--- Task brief ---
Over all lines in the data below, count those holding "logo" and give only the result.
BEGIN Data
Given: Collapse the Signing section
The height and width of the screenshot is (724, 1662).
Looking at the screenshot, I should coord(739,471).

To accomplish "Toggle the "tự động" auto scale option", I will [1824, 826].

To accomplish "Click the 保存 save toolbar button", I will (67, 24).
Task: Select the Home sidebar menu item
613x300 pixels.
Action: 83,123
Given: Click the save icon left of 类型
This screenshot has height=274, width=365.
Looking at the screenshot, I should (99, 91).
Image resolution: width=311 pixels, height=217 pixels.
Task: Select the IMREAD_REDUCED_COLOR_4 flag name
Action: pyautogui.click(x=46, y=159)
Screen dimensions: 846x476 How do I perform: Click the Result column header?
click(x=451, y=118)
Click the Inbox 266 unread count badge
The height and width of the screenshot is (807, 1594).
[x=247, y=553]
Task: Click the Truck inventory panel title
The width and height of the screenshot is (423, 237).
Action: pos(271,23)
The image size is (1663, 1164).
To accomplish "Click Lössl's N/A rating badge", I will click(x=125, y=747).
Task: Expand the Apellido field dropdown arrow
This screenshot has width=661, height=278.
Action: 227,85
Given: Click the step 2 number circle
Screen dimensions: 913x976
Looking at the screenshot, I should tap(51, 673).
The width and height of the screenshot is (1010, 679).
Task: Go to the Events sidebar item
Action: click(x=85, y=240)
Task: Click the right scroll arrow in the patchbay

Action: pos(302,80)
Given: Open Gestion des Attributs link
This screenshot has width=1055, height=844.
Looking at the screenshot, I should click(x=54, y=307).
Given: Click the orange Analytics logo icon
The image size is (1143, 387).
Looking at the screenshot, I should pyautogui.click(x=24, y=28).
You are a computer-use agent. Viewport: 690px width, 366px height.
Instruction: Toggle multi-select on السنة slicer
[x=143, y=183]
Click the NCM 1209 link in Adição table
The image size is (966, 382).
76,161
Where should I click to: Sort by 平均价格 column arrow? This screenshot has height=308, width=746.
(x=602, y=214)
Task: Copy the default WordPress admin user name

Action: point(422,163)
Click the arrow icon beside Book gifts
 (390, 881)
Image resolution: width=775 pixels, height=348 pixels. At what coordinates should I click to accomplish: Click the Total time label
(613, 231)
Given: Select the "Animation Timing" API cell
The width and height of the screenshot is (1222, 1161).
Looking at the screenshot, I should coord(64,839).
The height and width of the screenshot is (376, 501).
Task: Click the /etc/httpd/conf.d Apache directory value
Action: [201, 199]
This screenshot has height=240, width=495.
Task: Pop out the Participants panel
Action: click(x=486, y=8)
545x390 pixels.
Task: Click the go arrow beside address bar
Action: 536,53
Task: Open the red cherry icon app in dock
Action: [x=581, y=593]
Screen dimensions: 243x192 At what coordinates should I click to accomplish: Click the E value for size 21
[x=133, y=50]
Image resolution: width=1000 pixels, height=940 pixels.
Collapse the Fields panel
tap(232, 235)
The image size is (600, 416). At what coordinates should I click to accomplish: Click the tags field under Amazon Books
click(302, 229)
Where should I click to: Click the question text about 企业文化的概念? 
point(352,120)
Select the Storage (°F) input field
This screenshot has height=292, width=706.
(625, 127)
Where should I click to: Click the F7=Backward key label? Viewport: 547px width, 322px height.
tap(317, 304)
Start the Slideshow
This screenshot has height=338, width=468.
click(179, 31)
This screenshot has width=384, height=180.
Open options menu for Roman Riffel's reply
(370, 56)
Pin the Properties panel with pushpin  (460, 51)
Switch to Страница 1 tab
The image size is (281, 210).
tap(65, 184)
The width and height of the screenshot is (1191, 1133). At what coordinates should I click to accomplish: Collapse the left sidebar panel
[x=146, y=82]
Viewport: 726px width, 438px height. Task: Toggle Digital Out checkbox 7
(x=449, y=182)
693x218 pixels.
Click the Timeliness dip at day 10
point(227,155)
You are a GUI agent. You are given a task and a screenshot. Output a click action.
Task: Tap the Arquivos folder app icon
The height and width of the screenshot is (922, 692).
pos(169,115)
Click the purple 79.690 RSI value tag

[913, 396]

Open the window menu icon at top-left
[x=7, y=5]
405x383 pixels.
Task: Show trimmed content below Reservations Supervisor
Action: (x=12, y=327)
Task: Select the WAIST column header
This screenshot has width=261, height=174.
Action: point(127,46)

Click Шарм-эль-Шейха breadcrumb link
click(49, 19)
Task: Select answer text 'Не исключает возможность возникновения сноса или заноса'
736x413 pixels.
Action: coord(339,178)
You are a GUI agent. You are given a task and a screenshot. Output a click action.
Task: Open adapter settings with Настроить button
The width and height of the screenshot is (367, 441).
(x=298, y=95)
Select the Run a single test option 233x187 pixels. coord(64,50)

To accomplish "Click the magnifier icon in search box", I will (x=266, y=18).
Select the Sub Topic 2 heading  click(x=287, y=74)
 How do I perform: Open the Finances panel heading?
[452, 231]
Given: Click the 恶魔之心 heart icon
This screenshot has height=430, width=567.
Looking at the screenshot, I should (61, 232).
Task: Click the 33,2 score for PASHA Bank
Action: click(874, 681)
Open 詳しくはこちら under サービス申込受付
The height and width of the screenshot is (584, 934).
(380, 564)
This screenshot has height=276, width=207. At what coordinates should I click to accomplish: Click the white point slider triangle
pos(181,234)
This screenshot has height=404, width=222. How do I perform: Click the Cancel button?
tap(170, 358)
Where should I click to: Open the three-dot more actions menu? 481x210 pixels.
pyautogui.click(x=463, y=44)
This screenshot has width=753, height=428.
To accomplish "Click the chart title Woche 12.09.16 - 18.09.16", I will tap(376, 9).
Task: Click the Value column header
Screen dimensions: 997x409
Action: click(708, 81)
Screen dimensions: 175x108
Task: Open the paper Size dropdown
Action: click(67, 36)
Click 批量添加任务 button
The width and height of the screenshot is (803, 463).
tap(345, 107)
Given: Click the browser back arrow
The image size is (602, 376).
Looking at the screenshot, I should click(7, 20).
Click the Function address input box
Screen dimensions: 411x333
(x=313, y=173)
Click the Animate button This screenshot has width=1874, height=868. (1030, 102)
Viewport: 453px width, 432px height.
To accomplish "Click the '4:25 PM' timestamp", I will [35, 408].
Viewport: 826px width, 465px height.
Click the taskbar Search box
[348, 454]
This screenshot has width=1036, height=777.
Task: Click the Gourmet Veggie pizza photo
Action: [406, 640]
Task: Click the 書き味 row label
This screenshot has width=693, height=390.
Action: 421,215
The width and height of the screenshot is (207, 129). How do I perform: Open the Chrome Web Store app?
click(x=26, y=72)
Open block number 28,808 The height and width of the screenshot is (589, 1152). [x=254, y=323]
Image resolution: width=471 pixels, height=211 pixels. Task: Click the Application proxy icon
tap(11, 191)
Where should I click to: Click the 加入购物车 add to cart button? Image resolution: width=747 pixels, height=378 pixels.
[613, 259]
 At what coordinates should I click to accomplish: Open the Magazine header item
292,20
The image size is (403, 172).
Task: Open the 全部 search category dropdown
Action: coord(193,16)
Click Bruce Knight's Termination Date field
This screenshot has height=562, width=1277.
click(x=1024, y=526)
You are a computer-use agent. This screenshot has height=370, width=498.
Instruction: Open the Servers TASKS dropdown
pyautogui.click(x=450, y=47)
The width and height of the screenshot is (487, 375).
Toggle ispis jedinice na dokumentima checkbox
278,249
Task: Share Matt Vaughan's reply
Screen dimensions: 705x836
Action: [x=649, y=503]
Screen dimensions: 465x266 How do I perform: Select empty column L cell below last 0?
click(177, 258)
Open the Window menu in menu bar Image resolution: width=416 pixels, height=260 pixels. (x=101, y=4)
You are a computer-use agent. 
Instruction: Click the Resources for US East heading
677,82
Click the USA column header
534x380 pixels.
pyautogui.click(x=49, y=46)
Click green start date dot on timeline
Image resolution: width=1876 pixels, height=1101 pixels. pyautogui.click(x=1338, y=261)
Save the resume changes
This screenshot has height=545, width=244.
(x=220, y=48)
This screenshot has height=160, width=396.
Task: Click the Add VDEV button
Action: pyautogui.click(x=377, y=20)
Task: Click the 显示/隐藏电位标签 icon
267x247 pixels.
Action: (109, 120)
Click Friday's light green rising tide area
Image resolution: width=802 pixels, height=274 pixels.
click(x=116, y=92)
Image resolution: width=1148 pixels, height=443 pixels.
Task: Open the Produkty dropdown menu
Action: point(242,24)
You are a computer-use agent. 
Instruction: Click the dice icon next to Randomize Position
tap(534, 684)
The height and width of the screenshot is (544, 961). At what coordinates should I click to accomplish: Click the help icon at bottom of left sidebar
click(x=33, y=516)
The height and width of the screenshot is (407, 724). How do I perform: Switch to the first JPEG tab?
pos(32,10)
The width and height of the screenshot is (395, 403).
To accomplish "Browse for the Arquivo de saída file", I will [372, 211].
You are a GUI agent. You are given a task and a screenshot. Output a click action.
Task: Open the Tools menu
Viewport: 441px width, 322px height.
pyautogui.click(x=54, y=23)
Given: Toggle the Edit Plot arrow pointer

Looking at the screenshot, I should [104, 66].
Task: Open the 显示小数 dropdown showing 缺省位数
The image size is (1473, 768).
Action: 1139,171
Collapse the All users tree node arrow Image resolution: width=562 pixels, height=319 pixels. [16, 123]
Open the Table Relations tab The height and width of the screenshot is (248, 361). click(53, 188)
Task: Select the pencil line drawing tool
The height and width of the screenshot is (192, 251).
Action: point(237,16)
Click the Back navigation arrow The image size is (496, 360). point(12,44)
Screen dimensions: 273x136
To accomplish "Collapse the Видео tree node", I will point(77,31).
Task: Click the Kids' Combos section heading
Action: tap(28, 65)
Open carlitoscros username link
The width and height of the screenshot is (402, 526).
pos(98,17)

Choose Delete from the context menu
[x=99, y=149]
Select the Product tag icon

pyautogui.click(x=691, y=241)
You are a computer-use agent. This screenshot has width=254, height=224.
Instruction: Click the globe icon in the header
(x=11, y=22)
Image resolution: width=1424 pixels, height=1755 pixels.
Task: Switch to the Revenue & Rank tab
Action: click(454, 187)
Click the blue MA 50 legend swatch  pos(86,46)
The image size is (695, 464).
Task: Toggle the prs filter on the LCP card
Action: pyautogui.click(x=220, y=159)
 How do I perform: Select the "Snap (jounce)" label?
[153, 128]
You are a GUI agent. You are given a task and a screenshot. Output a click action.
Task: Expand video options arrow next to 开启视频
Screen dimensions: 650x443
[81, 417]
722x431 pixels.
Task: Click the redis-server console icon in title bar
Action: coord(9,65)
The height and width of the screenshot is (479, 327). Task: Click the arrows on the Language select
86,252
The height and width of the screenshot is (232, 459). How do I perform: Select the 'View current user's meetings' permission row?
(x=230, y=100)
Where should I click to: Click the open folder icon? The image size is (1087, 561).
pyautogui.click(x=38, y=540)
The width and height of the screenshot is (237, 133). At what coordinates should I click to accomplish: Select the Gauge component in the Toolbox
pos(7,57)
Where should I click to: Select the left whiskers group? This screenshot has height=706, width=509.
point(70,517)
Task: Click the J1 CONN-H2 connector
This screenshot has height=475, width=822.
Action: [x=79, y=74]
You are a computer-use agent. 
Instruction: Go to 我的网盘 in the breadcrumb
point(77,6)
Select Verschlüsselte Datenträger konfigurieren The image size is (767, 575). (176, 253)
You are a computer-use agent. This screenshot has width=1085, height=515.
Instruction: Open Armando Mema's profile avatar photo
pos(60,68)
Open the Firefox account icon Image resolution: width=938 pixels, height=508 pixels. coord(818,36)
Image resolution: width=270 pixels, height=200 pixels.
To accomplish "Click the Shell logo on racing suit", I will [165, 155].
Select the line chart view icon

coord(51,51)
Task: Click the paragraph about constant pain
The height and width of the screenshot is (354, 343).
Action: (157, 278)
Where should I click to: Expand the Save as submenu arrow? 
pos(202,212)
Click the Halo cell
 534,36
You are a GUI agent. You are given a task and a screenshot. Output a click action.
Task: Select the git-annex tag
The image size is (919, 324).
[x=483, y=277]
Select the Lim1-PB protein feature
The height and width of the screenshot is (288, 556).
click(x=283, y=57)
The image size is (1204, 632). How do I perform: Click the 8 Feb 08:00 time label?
END Data
--- Task solution ---
2